Work to be completed:
Each line below that includes the word "computer" is to be reported.
======== Input
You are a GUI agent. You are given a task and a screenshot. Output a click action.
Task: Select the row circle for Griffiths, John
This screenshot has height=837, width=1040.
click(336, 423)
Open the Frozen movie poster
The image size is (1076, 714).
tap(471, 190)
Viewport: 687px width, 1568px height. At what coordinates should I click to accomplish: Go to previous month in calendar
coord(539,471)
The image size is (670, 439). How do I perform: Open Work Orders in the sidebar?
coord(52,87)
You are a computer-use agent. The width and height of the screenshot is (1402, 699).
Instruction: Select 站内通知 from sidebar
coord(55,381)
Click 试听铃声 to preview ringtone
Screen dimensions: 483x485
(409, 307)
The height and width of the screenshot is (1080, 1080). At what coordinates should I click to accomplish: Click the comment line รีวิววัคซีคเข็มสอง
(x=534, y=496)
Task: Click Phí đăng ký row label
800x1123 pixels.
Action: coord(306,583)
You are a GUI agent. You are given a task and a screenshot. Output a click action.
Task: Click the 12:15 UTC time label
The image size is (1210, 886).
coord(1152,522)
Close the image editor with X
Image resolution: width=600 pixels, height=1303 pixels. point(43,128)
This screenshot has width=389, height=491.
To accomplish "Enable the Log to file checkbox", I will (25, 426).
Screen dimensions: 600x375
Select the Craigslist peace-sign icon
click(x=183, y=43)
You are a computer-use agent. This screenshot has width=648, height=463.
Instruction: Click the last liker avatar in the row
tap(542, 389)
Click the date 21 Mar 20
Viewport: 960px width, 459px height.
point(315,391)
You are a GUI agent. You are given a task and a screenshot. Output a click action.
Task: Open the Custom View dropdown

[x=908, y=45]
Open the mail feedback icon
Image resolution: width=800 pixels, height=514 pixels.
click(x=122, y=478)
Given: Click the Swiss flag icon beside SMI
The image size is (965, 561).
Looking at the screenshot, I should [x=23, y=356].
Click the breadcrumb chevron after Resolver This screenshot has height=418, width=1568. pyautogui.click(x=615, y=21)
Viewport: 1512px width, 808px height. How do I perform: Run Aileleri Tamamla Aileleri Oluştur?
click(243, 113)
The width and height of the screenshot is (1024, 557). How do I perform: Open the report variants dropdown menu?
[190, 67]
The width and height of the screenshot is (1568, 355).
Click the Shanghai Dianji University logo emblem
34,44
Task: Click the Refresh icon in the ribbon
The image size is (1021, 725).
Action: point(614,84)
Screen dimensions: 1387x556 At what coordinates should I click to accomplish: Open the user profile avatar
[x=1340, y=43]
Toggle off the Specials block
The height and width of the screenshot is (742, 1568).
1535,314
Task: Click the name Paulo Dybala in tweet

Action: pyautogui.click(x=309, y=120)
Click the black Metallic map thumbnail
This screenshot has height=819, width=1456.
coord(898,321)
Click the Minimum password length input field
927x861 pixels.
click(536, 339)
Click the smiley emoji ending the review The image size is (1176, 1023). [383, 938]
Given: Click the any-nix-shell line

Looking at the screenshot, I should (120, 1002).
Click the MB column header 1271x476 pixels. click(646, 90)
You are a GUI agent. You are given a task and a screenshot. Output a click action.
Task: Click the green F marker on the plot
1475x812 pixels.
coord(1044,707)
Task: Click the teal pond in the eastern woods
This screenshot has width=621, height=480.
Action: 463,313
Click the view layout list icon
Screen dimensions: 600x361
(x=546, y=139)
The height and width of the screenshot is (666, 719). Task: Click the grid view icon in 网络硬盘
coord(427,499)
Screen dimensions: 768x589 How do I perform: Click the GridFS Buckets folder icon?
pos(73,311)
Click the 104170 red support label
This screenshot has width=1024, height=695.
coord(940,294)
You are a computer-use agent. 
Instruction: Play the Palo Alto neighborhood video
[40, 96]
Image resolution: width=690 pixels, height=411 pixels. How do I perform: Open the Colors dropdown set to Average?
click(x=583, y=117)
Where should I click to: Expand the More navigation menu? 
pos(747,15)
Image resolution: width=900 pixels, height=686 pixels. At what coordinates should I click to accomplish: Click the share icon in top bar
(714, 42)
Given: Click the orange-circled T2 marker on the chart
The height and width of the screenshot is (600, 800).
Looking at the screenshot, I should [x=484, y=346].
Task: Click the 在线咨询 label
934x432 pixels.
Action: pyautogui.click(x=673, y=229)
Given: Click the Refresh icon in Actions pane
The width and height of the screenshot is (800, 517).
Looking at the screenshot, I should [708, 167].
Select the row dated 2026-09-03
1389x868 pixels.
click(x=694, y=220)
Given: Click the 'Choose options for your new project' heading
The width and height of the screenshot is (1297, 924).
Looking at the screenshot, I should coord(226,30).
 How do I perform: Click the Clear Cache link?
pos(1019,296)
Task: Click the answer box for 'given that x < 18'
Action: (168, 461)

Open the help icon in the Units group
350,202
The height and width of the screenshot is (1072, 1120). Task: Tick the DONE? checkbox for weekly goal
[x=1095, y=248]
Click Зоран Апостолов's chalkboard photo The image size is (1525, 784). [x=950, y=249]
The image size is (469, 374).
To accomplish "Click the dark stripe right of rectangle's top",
================
Answer to the exercise:
You are a computer-use agent. The width and height of the screenshot is (1402, 699).
You are a computer-use agent. This screenshot has width=648, height=463.
You are a computer-use agent. 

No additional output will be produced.